The public question –

In June 2008, a Joint Communique was signed by the Melbourne Racing Club and Glen Eira Council which related to the use of Public Open Space in the Centre of the Caulfield Racecourse. With regards to relocation of training from the Caulfield
Racecourse, included in the Joint Communique, is the statement that; “The MRC will provide Council with an annual update on progress” Could Council please provide all annual progress updates received from the MRC since the Joint Communique was signed.

Council’s ‘response –

Council has received no updates.

The management of the Caulfield Racecourse Reserve Crown Land is currently the subject of a Performance Audit by the Auditor General for Victoria.

After years and years of secrecy, there just might be some changes in the appointment of independent members of the Audit Committee. Based on past history, we had quite reasonably assumed that the selection of an independent member was done and dusted but this resolution shows otherwise.

Crs Delahunty/Magee

1. That Council endorse the recruitment process to appoint an Independent Member to Council’s Audit Committee. That Council endorse the transparency of the process and that Council move forward from this point to find the appropriate candidate for the City of Glen Eira.

2. That this resolution be incorporated in the Public Minutes of this Meeting.

The MOTION was put and CARRIED unanimously.

Yet, the phrasing of the resolution, and the very fact that it was done behind closed doors does not assist in entirely alleviating suspicions. For example:

  • Why couldn’t this item have been tabled in open council and announced to all and sundry as other councils do? Surely it can’t be a state secret that a member is going and that council will now be embarking on a recruitment process?
  • How ‘transparent’ can something be when it is conducted behind closed doors?
  • What does ‘move forward from this point’ really mean? What ‘robust discussions’ possibly took place to even achieve this minute step?
  • Other questions hang in the balance – what role will officers have in the appointment? Will ‘selection committees’ of a few councillors be chosen? Will a recruitment company be involved? If so, at what cost to ratepayers? Will anyone receive an ‘invitation’ to apply for the position?
  • And the most important question of all – will this really change what happens in the Audit Committee?
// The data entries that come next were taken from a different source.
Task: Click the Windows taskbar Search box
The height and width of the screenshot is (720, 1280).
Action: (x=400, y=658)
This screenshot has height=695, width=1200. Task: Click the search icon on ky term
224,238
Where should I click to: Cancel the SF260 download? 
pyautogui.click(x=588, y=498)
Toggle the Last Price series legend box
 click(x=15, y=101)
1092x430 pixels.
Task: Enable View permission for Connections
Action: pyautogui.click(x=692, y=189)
Here’s how some other councils do things –

http://www.portphillip.vic.gov.au/Report_12_-_audit.pdf

http://www.monash.vic.gov.au/reports/pdftext/cp29apr14/6.1.pdf

 

The officer’s report –

A recent example was the Alma Club where Council officers attempted to secure land for an additional local open space in Caulfield North but, owing to the impact on the design, suitable land could not be made available and a cash contribution was made instead.

The Public Question –

Item 9.8 of the agenda cites the Alma Club site as an example of a cash rather than land contribution. For this site, I ask:
1. What was the undeveloped land value placed on the site?
2. What was the full cash contribution that council received?
3. Was this amount paid in one lump sum?
4. Why was any contribution paid prior to subdivision and as stipulated by law?

The ‘Answer’ –

The report at item 9.8 was correct in saying that Council tried to secure agreement to an open space contribution of land at the former Alma Club. It was right to say that, following a period of negotiation, that was not feasible and the open space
contribution will be in cash.

The report was mistaken to say that the contribution had been paid. What has been paid is back rates of $67,430. That was paid on 30 May 2014. (Back rates are payable when a property ceases to be eligible to be rated under the Cultural and Recreational Lands Act and becomes rateable under the general rating system. )
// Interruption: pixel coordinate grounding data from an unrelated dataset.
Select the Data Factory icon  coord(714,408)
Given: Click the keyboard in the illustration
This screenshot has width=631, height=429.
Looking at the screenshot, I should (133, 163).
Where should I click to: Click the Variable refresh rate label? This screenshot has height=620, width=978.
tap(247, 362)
The misunderstanding between the payment of the back rates as opposed to the open space contribution was made during the writing of that section of the item between the Planning Conference on the evening of 25 June and the Item being finalised on 26 June. Council apologises for the mistake. The open space cash contribution will be payable in cash at the time of subdivision and calculated according to the value of the land at that time. If Amendment C120 is in effect, it would be 5.7% and could not be appealed to VCAT. While Amendment C120 is not in effect, it would be 5% or less and could be appealed to VCAT.
A difference of 1% would equate to approximately $75,000 for this one subdivision.

Sounness moved the motion to accept and added the clause that the financial report ‘disclose’ open space contributions. Delahunty seconded.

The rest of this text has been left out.